[GIVEN DATA Boundary: Start]

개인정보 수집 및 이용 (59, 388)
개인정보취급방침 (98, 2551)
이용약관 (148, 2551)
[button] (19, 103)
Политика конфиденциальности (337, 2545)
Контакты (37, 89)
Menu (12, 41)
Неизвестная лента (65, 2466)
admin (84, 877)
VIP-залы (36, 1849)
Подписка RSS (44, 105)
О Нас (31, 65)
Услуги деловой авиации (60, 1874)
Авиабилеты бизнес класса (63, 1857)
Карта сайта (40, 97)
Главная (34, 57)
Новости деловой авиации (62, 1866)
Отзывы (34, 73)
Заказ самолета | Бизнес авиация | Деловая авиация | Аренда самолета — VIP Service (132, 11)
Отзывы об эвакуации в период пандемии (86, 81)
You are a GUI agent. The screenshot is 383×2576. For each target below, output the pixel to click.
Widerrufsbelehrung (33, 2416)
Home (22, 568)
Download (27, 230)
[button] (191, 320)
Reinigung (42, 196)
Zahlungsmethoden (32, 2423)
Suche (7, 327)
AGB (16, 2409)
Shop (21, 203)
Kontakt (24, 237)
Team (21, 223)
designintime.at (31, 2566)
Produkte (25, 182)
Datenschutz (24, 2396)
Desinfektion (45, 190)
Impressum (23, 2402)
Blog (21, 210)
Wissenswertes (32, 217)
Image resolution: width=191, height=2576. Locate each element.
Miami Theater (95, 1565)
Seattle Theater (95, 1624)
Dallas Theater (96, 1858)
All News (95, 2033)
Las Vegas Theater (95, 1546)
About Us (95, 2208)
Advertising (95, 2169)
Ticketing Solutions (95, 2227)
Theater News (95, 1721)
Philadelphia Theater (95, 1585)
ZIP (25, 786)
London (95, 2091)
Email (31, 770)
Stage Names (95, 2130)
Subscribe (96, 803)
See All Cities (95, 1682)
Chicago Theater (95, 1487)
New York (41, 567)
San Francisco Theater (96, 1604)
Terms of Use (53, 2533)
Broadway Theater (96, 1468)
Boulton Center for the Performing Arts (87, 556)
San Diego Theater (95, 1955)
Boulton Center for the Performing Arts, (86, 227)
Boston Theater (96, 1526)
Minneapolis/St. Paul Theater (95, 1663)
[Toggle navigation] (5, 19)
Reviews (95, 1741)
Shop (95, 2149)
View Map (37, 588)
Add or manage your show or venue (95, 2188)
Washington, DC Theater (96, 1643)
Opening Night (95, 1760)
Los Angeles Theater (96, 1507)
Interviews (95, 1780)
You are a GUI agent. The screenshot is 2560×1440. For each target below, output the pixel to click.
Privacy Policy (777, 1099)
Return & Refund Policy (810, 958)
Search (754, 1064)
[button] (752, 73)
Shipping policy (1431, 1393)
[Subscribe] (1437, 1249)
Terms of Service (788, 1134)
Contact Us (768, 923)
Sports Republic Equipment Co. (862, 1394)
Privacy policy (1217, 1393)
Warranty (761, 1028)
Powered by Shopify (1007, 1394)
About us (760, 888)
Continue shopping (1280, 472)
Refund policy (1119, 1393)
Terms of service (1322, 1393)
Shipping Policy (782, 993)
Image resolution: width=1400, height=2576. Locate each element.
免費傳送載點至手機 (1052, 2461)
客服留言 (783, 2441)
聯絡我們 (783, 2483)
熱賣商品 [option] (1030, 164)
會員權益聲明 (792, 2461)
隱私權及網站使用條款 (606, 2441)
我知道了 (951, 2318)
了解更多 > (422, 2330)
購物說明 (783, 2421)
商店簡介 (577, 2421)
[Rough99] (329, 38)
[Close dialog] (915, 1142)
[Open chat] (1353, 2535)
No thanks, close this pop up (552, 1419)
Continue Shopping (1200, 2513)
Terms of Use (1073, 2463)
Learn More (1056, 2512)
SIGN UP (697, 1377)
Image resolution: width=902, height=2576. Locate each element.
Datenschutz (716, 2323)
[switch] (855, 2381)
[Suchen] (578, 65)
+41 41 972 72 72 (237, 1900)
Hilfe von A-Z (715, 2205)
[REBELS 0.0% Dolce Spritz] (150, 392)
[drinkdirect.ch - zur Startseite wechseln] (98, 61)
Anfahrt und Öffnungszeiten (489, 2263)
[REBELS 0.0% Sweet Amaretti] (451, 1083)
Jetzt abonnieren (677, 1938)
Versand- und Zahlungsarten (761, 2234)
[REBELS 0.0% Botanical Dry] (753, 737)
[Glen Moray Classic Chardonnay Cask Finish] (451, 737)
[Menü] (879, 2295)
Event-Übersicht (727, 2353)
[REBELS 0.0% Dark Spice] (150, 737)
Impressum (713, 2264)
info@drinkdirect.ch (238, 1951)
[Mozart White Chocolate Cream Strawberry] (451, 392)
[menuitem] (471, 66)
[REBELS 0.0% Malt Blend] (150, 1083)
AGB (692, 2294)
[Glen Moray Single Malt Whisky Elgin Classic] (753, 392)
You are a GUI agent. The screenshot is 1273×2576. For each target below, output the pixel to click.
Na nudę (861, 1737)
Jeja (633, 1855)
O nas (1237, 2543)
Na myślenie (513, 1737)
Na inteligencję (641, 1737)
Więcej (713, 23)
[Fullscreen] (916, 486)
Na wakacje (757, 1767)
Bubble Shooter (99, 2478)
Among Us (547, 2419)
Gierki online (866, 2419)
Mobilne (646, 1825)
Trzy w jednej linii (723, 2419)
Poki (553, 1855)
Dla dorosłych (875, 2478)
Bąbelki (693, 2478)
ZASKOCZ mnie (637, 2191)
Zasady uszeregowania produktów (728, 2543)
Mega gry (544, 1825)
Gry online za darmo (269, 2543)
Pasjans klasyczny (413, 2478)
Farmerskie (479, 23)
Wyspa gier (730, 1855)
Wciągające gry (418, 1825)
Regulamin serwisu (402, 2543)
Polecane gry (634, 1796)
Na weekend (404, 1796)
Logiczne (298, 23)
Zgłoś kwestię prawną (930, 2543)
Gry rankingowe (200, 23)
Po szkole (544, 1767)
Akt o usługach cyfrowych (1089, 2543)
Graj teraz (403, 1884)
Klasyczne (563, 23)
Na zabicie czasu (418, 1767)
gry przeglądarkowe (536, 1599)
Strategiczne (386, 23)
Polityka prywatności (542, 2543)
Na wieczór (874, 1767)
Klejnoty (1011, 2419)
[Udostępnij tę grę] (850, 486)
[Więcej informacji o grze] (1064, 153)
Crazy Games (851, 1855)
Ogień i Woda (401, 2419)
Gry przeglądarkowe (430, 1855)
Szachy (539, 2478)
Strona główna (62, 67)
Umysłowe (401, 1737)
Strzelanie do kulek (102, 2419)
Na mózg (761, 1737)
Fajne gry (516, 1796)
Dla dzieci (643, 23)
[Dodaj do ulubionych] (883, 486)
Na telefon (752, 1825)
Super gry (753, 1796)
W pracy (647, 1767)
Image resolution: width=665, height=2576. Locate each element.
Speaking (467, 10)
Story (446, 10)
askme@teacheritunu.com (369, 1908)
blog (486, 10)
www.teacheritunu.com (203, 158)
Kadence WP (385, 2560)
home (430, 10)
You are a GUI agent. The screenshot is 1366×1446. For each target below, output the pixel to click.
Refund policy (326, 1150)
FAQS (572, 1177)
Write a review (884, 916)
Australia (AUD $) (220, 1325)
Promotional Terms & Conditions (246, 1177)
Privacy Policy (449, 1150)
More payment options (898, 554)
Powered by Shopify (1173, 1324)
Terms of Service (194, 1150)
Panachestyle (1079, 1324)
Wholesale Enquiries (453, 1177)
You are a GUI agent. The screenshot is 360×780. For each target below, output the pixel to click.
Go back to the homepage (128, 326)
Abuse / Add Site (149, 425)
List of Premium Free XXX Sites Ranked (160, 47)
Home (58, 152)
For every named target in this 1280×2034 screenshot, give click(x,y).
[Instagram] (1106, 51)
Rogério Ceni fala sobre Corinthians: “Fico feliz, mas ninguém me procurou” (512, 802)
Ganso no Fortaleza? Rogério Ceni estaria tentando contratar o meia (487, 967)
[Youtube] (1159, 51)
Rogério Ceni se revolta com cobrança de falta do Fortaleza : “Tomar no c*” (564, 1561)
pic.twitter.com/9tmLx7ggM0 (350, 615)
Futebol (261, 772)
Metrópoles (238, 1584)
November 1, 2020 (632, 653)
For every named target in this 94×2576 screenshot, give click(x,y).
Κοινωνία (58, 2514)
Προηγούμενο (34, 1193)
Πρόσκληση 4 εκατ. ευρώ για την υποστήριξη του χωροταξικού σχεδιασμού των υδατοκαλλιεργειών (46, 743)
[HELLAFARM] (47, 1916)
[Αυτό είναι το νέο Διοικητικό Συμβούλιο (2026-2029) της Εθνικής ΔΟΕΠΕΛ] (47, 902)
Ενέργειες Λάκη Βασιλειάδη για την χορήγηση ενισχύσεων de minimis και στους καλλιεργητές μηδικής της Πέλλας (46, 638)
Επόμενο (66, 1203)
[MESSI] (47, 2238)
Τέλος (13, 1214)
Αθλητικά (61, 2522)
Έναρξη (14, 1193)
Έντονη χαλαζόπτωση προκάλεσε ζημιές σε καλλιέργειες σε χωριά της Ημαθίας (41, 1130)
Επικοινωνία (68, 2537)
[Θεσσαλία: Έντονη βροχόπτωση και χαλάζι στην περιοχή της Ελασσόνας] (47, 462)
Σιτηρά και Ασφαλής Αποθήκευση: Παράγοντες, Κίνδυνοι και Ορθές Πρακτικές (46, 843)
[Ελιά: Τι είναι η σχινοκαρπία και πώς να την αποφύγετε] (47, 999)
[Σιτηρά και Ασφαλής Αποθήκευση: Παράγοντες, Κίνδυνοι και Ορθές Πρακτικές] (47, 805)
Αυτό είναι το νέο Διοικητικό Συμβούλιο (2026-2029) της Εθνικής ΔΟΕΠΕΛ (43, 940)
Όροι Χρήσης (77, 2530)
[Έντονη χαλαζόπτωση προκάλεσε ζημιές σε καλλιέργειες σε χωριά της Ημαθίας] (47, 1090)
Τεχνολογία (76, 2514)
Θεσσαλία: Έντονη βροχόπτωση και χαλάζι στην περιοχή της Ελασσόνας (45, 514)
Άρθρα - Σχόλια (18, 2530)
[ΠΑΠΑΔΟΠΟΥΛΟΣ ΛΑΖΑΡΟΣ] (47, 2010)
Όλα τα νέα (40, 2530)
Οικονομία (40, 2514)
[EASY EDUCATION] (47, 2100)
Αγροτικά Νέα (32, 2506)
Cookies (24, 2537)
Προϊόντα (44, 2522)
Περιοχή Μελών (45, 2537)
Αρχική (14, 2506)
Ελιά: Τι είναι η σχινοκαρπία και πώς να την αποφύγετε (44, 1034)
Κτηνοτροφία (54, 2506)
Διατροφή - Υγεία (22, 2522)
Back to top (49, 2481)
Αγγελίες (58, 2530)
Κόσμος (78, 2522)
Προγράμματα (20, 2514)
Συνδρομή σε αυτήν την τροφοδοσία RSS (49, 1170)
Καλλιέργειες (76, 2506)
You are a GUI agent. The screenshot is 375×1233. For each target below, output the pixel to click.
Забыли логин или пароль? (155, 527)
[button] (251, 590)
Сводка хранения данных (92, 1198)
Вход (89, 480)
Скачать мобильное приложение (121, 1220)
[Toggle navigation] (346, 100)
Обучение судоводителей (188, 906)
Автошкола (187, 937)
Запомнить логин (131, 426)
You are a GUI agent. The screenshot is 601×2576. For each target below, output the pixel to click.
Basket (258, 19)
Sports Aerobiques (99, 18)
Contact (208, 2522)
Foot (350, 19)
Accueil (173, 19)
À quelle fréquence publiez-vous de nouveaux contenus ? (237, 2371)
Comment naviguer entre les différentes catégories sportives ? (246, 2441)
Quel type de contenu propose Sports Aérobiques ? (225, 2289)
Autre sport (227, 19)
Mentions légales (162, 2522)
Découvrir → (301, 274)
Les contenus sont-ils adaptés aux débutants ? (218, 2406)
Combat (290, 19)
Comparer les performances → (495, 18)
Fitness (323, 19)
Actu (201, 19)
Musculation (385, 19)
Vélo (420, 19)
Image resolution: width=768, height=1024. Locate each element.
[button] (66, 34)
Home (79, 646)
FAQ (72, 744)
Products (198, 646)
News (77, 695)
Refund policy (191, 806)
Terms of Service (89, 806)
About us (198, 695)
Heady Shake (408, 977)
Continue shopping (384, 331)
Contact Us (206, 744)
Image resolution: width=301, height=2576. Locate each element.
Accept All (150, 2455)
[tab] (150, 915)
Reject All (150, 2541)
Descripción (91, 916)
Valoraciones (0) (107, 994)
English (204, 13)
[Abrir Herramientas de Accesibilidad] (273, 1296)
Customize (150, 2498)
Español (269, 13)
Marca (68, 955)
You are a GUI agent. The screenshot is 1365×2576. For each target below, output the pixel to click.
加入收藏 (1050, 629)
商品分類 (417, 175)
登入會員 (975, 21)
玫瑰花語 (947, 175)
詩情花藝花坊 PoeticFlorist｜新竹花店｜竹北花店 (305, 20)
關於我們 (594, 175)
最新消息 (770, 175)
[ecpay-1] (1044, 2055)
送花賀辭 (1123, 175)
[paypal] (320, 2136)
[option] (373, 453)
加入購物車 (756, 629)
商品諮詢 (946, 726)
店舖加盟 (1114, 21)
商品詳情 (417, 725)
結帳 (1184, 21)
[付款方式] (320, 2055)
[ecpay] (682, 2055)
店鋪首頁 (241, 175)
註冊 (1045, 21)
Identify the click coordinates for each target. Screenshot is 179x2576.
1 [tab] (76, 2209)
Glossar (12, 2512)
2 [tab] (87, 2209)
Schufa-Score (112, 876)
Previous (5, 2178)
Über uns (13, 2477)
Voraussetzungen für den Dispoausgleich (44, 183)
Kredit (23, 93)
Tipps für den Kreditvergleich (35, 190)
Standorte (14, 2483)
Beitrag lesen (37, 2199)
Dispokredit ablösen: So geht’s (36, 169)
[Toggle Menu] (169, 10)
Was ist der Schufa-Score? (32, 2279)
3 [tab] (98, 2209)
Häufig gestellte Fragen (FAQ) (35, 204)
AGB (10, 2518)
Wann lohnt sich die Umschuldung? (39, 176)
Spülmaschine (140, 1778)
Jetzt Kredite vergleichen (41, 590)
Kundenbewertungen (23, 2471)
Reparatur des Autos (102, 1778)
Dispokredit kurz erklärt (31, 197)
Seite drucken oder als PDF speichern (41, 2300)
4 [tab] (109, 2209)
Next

[GIVEN DATA Boundary: End]

EXERCISE: In the entries above, the lines between the one holding "店舖加盟 (1114, 21)" and the one holding "Was ist der Schufa-Score? (32, 2279)", inclusive, are to be printed exactly as written, and those alone.

EXPECTED OUTPUT:
店舖加盟 (1114, 21)
商品詳情 (417, 725)
結帳 (1184, 21)
[付款方式] (320, 2055)
[ecpay] (682, 2055)
店鋪首頁 (241, 175)
註冊 (1045, 21)
Identify the click coordinates for each target. Screenshot is 179x2576.
1 [tab] (76, 2209)
Glossar (12, 2512)
2 [tab] (87, 2209)
Schufa-Score (112, 876)
Previous (5, 2178)
Über uns (13, 2477)
Voraussetzungen für den Dispoausgleich (44, 183)
Kredit (23, 93)
Tipps für den Kreditvergleich (35, 190)
Standorte (14, 2483)
Beitrag lesen (37, 2199)
Dispokredit ablösen: So geht’s (36, 169)
[Toggle Menu] (169, 10)
Was ist der Schufa-Score? (32, 2279)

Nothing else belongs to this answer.